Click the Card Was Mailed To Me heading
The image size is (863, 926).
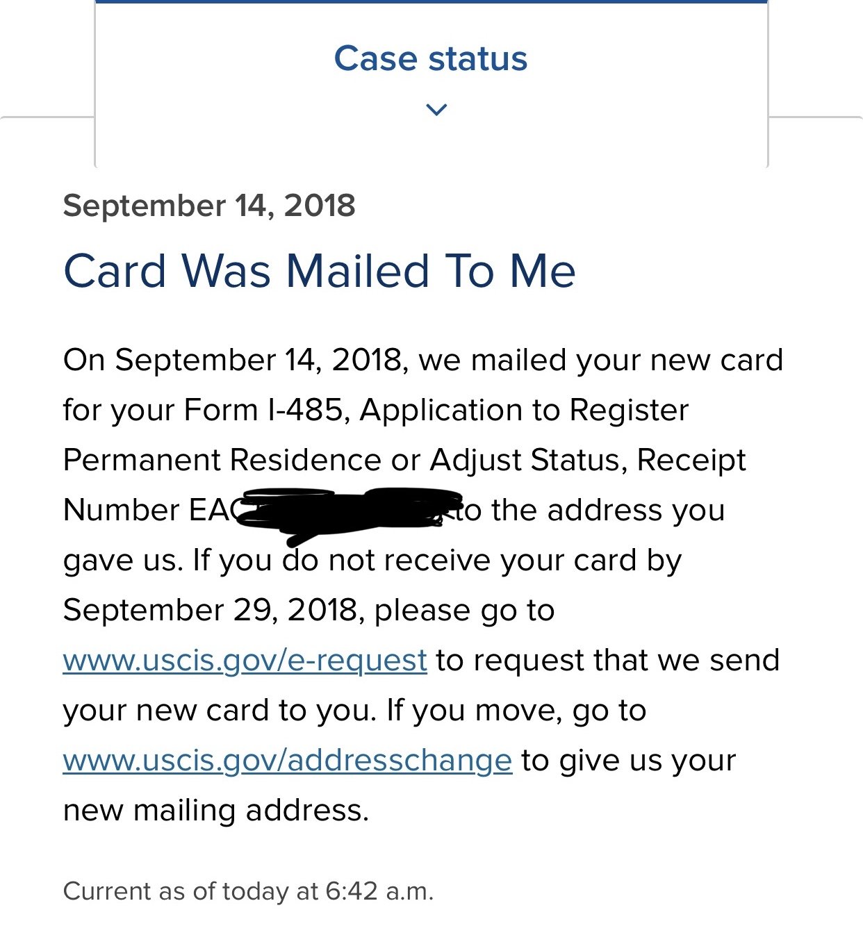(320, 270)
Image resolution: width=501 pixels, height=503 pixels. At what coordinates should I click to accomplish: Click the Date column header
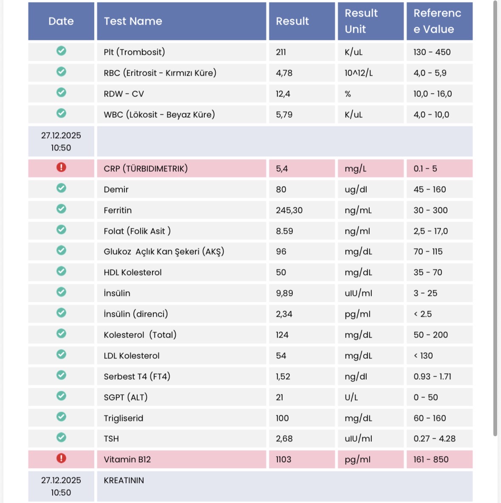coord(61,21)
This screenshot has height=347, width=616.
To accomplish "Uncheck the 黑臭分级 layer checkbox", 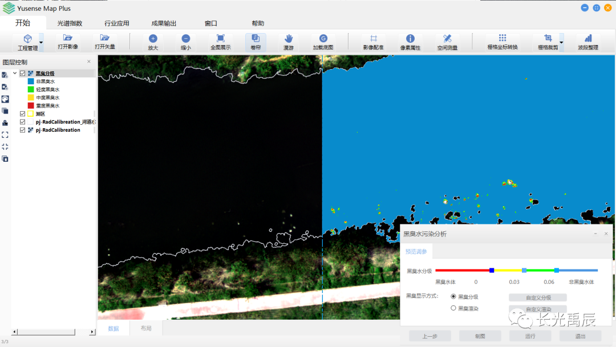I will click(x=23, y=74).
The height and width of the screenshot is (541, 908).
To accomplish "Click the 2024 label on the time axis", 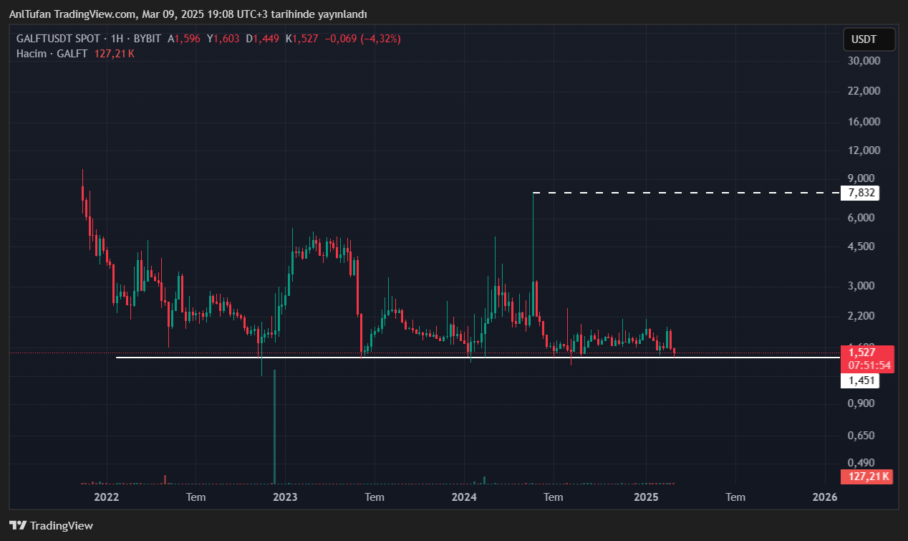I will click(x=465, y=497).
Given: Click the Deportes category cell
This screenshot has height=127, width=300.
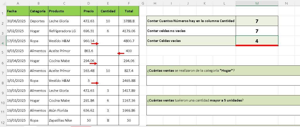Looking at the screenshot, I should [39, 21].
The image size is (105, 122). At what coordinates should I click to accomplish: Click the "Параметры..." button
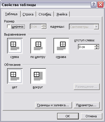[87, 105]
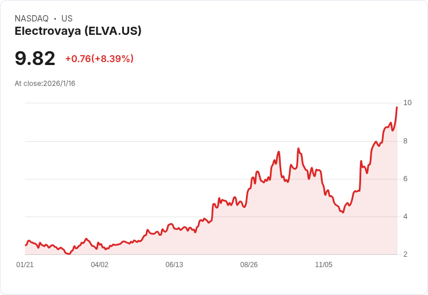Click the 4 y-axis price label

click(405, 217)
○ ○ ○
● The problem
The output must start at the line holding "This screenshot has height=127, width=300.", end at the last line of the listing above, and show each line exactly; please omit all pictures.

● Solution for this problem
This screenshot has height=127, width=300.
Looking at the screenshot, I should [39, 21].
The image size is (105, 122). At what coordinates should I click to accomplish: Click the "Параметры..." button
[87, 105]
Click the 4 y-axis price label

click(405, 217)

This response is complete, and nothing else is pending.